Nakamura finished his debut season at Celtic with 38 appearances, 6 goals, and 10 assists.[55] His creativity, as well as his work ethic and composure under pressure, won praise from teammates, manager Gordon Strachan and Celtic supporters.[56][57] In reviewing Nakamura's debut season, Strachan said that Nakamura's "touch and vision were outstanding... In goal assists, I really do not think there is a player in Scotland to touch him."[55] In his first season with Celtic, Nakamura won his first major club titles, the Scottish Premier League and Scottish League Cup.[58]

2006–07 season[edit]

In his second season at Celtic, Nakamura played his debut Champions League game on 13 September against Manchester United at Old Trafford. He scored from a free kick to bring the game level at 2–2, making him the first Japanese footballer to score a goal in the Champions League,[59][note 2] although Celtic eventually lost 3–2. On 14 October, in a league game against Dundee United at Tannadice, Nakamura scored the first hat-trick of his Celtic career and won the Man of the Match award; the game ended 4–1 in Celtic's favour.[60]

On 21 November, Nakamura scored perhaps the most important goal of his career with a 30-yard free kick against Manchester United at Celtic Park in a crucial Champions League game,[61] leading to Celtic qualifying for the Champions League knockout stage for the first time.[62] Sky Sports pundit and Southampton legend Matt Le Tissier later ranked Nakamura's free kick as among the best five set-piece goals he has ever seen.[38] On 26 December, Nakamura chipped the ball over Dundee United's goalkeeper Derek Stillie at Celtic Park; the goal earned Nakamura the SPL Goal of the Season award.[7] It was Nakamura's performance in the final 20 minutes of the game which allowed Celtic to escape with a point, prompting Gordon Strachan to proclaim him "a genius".[63][64]

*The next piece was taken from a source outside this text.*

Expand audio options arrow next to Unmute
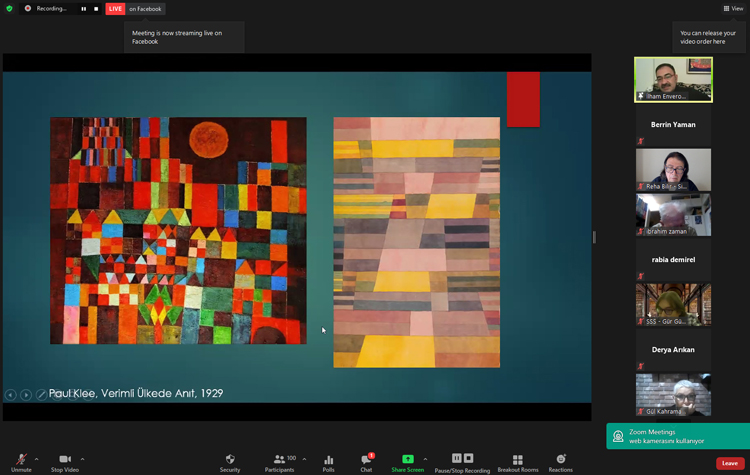 coord(37,459)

On 25 February, during the Scottish Cup quarter-final between Celtic and Inverness Caledonian Thistle, Nakamura broke a bone in his left hand after an Inverness player stepped on it. However, Nakamura nevertheless played in the next game on 3 March against Dunfermline Athletic.[65] Hoops manager Gordon Strachan insisted that Celtic couldn't play the second leg of the Champions League match against A.C. Milan in the San Siro without him.[66] He played in both legs of the fixture, the first of which was a 0–0 draw at Celtic Park, with Milan going on to win the tie 1–0 after extra-time at the San Siro.

On 22 April, Celtic won their 41st league championship, and second in a row. The title was won in dramatic fashion by an injury time free kick from Nakamura in a 2–1 victory against Kilmarnock.[67] The result left Celtic 13 points clear of Rangers with four matches remaining. Quite fittingly, later that day Nakamura was recognized by his peers with the Scottish Player of the Year award.[7] This was followed in May with the SFWA Footballer of the Year award[8] and both Players' Player of the Year award and the Fans' Player of the Year award at Celtic's own end of season awards ceremony.[68]

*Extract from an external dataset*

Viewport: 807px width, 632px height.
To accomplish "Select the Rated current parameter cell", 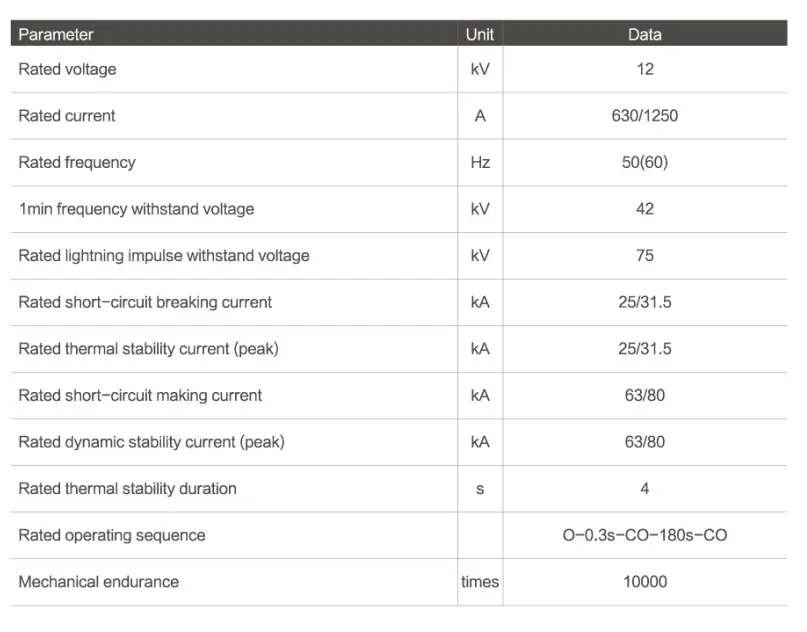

Due to Nakamura's form, transfer rumors again swirled during the summer window suggesting that Nakamura might exercise a release clause in his contract to join one of Europe's elite clubs,[69] including Liverpool;[70] however, Nakamura reiterated his desire to remain at Celtic.[71]

2007–08 season[edit]

Nakamura featured little in the first part of Celtic's 2007–08 campaign due to a knee injury which was initially picked up in a Champions League qualifying match against Spartak Moscow in August 2007.[72] Nakamura attempted to play through the injury, including coming on as an 85th minute substitute in a Champions League group stage match against A.C. Milan and being involved in the buildup to Scott McDonald's injury time winner.[73] However, Nakamura wound up repeatedly aggravating the injury, including in a match against Motherwell on 27 October,[74] after which an MRI revealed nerve damage next to a knee ligament[72] and Nakamura sat out for nearly three months.[75] During this time, Celtic slipped from the top of the table into second place;[76] teammate Artur Boruc called Nakamura's absence the "big difference" in Celtic's drop in form.[75] Nakamura returned to play on 12 January, for Celtic's Scottish Cup match against Stirling Albion, in which he scored a goal.[77]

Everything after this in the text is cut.